= Data for the task =

══════════════════════════════

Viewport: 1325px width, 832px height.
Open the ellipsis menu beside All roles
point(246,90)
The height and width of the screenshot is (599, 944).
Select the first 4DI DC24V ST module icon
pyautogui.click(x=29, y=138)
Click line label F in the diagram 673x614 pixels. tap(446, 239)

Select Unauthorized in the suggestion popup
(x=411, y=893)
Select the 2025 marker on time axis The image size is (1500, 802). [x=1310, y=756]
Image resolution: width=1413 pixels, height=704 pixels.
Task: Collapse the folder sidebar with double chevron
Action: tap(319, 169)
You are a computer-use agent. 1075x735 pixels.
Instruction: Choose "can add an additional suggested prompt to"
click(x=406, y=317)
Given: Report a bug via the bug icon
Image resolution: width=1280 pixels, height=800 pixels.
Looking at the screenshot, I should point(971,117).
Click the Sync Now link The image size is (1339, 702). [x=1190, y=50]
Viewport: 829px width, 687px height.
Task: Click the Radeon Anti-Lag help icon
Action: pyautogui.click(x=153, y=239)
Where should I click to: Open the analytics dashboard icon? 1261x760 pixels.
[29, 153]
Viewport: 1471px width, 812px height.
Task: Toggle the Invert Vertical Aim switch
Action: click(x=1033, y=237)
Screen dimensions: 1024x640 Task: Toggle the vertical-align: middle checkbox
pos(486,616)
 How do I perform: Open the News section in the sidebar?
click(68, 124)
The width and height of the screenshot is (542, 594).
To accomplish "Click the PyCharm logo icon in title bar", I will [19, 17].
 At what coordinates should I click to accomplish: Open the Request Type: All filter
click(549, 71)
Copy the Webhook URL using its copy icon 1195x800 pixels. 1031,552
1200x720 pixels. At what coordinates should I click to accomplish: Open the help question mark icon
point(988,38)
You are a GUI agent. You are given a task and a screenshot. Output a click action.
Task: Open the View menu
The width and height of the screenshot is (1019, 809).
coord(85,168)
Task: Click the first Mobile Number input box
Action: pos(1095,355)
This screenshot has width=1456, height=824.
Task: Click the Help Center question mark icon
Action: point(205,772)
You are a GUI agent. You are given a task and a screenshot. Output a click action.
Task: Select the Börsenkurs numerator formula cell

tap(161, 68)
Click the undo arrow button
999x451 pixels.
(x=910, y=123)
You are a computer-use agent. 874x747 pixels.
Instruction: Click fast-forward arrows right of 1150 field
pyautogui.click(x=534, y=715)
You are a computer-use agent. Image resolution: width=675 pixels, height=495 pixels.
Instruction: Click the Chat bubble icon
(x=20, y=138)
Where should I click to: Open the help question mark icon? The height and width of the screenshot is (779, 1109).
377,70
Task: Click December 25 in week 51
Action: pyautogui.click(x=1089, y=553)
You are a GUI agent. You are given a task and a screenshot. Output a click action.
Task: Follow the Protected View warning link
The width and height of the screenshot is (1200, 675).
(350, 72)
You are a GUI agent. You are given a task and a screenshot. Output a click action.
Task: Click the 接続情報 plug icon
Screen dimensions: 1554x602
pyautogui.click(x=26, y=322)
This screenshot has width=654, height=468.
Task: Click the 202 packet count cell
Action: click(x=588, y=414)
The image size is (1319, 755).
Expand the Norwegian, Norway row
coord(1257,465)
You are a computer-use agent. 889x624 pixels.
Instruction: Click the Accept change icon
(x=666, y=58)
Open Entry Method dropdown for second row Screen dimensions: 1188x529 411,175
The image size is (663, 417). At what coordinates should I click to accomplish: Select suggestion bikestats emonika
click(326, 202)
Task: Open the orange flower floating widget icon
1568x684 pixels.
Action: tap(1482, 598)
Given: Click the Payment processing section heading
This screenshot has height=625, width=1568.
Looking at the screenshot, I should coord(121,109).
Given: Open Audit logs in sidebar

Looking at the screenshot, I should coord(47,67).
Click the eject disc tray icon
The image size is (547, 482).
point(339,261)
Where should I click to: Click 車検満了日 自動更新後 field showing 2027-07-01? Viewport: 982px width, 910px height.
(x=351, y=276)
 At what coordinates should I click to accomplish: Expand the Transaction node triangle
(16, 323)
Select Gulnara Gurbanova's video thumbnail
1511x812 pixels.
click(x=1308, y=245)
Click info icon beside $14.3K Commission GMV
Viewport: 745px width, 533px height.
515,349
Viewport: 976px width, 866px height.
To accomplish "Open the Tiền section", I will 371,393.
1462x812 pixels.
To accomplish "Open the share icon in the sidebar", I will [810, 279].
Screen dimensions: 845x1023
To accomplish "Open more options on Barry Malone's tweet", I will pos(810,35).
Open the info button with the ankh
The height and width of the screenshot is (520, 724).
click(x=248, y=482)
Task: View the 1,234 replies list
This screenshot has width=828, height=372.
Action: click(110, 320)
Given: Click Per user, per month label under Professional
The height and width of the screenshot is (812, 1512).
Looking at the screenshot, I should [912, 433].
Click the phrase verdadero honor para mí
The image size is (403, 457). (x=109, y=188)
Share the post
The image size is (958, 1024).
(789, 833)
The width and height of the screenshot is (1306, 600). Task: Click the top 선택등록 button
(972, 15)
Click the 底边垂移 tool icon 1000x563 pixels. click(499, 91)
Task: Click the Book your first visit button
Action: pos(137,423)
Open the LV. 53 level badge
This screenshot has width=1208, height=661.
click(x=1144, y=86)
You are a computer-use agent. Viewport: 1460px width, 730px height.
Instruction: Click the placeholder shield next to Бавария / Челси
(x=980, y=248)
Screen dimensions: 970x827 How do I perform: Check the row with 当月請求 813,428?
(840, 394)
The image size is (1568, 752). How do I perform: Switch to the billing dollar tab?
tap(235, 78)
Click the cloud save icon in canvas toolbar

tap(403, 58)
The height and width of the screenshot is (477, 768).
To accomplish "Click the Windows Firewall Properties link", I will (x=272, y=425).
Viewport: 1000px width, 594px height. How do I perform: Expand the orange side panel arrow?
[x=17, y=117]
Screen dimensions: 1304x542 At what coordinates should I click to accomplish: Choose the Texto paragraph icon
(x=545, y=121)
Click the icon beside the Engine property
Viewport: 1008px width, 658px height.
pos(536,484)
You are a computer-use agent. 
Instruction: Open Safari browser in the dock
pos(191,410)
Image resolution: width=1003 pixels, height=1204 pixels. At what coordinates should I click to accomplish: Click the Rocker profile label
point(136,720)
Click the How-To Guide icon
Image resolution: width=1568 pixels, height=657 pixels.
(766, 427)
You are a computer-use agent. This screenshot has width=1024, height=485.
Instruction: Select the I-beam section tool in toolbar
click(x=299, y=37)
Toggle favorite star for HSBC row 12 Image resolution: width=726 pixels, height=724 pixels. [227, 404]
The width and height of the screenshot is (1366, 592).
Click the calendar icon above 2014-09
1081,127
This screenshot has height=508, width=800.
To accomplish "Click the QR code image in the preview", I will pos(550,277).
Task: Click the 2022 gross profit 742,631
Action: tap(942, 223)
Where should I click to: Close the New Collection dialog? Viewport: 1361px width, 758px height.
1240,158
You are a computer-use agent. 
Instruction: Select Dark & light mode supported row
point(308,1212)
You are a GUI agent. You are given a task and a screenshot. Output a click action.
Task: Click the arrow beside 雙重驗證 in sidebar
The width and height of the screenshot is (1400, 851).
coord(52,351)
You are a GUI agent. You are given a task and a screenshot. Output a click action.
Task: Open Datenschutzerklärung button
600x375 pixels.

══════════════════════════════

= What the task requires =
Set down, from the entries above, exactly the lines from the one with "1200x720 pixels. At" up to and including the one with "Task: Open the View menu", and no other lines.

= Task output =
1200x720 pixels. At what coordinates should I click to accomplish: Open the help question mark icon
point(988,38)
You are a GUI agent. You are given a task and a screenshot. Output a click action.
Task: Open the View menu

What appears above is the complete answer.